Nancy Crochiere delivers a big-hearted, funny, and fast-paced debut novel that follows three generations of women at odds with one another on a road-trip chase from Boston to Memphis.

People-pleasing Hope Robinson can’t seem to please anyone lately--not her slogan-spewing boss, not her pink-haired teenage daughter, and especially not her mother, the flamboyant soap-star, Olivia Grant. Olivia loves Elvis more than Jesus, and now that she’s on oxygen, she insists Hope take her on a final trip to Graceland. Unfortunately, that’s the one place Hope can’t go. Eighteen years earlier, pregnant and distraught, Hope fled Tennessee with a secret agreement: to never reveal her baby’s father and never return to Memphis.

Olivia, though, has never learned the word no. After she wrangles Hope’s impulsive daughter, Dylan, to drive her from Boston to Memphis with the promise of meeting her mystery father, Hope has no choice but to chase after them. She must stop them before they ambush Dylan’s father, exposing Hope’s lies, breaking the NDA, and igniting a political and media firestorm.

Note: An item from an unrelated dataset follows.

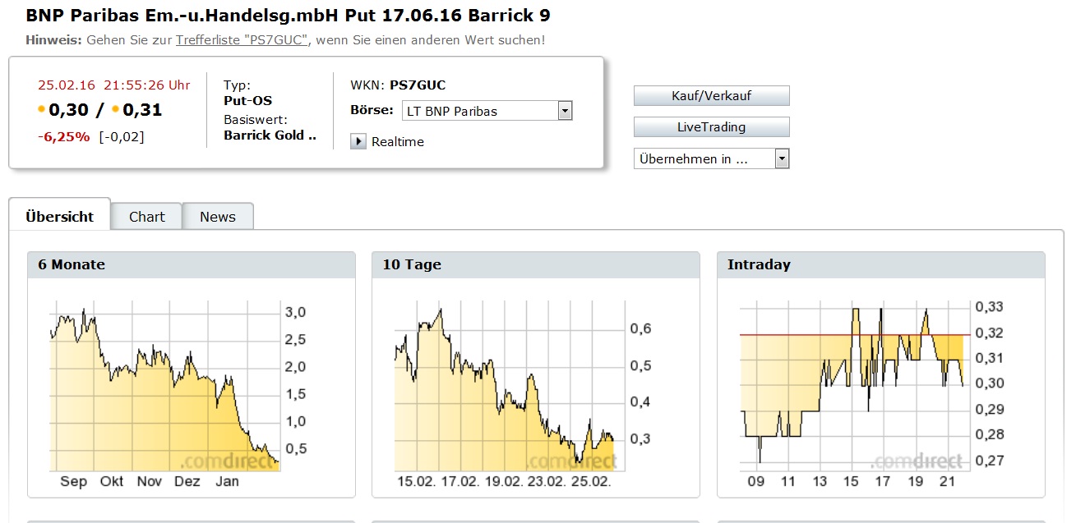The height and width of the screenshot is (523, 1076).
Task: Open the Börse exchange dropdown
Action: [x=564, y=111]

Along the road to Memphis, as the women encounter former soap actors, free-range ferrets, and a trio of Elvis-impersonating frat boys, everyone’s long-held secrets begin to unravel. In order to become the family they long to be, Hope, Olivia, and Dylan must face hard truths about themselves and one another on the bumpy road to acceptance, forgiveness, and ultimately, grace.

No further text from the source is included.